Hoje, à distância de mais de um ano do transplante que devolveu a doce existência ao filho, o autor tem retomado a normalidade, ainda que esta tenha um renovado sentido, no qual tenta ter sempre presentes os ensinamentos da fase mais dura. “Mudou a hierarquia das urgências. Depois de olhar o medo maior de perto, o que não é essencial torna-se ridículo. Disse que não ia voltar a perder tempo. Tento cumprir. A normalidade tem garras, tem truques, tem adormecimentos, tem vícios. Luto todos os dias para não esquecer que o tempo é um animal selvagem: se não o respeitamos, ele devora-nos.”
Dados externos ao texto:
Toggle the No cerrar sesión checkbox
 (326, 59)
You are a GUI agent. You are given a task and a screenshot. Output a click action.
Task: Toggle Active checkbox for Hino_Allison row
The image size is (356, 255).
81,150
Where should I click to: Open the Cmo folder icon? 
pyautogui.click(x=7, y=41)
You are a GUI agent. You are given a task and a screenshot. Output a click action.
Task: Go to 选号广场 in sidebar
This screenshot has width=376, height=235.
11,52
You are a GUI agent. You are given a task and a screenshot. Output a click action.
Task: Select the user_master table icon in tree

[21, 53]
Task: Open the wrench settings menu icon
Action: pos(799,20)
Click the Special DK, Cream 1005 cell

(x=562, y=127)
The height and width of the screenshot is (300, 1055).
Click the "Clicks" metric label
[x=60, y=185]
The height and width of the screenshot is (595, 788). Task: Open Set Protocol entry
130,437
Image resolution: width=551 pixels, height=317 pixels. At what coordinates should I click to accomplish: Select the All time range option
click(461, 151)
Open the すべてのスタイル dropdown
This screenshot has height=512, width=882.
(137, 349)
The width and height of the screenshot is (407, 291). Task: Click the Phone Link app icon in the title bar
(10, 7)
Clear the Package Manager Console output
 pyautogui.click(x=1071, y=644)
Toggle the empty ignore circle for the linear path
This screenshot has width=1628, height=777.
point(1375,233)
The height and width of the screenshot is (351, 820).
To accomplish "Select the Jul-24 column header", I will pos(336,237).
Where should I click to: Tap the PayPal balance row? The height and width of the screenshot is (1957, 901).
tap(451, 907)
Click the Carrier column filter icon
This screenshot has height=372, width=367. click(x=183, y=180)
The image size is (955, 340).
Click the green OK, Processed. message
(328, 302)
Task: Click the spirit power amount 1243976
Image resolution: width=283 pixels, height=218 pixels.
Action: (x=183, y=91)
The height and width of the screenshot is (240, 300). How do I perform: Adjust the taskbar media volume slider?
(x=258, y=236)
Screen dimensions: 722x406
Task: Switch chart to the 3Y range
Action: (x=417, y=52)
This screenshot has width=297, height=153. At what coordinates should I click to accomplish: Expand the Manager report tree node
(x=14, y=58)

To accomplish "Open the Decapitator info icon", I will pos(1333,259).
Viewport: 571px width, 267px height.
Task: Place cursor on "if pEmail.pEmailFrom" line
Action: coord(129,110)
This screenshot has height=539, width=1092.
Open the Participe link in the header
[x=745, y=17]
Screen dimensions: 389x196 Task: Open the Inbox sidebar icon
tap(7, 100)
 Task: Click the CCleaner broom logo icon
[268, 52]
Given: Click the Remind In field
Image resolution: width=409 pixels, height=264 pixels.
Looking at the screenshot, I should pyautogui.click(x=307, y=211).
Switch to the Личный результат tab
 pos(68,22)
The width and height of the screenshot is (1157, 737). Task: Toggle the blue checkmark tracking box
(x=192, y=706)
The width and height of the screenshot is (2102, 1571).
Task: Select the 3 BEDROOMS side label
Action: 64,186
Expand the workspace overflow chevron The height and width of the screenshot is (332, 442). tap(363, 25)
Desse tempo guarda as feridas, mas também a alegria de saber que o pior já passou e que o filho, Benjamim, cresce com saúde. "Ainda dói, claro. Dói de outro modo. Há nele uma espécie de nostalgia amarga. É sempre assim com tudo o que nos atravessa: primeiro fere, depois molda. Hoje o livro (Hospital das Alfaces) é uma fotografia tirada momentos depois de um terramoto: há pó, há destroços; também há o testemunho de que ficamos vivos, apaixonados uns pelos outros mais do que antes, mais do que nunca", diz, acrescentando, no entanto, que apesar de esta ser a história do seu filho é também um episódio que Benjamim tem direito a arrumar numa gaveta para seguir a sua normal vida de criança. "Está a crescer. Lindo como só ele. Está a tornar-se alguém que não controlo, isso é maravilhoso. Também é belo e assustador. O importante é que esteja bem, que seja feliz, que não carregue o peso de ser símbolo de nada. É uma criança que só quero que seja como todas as outras."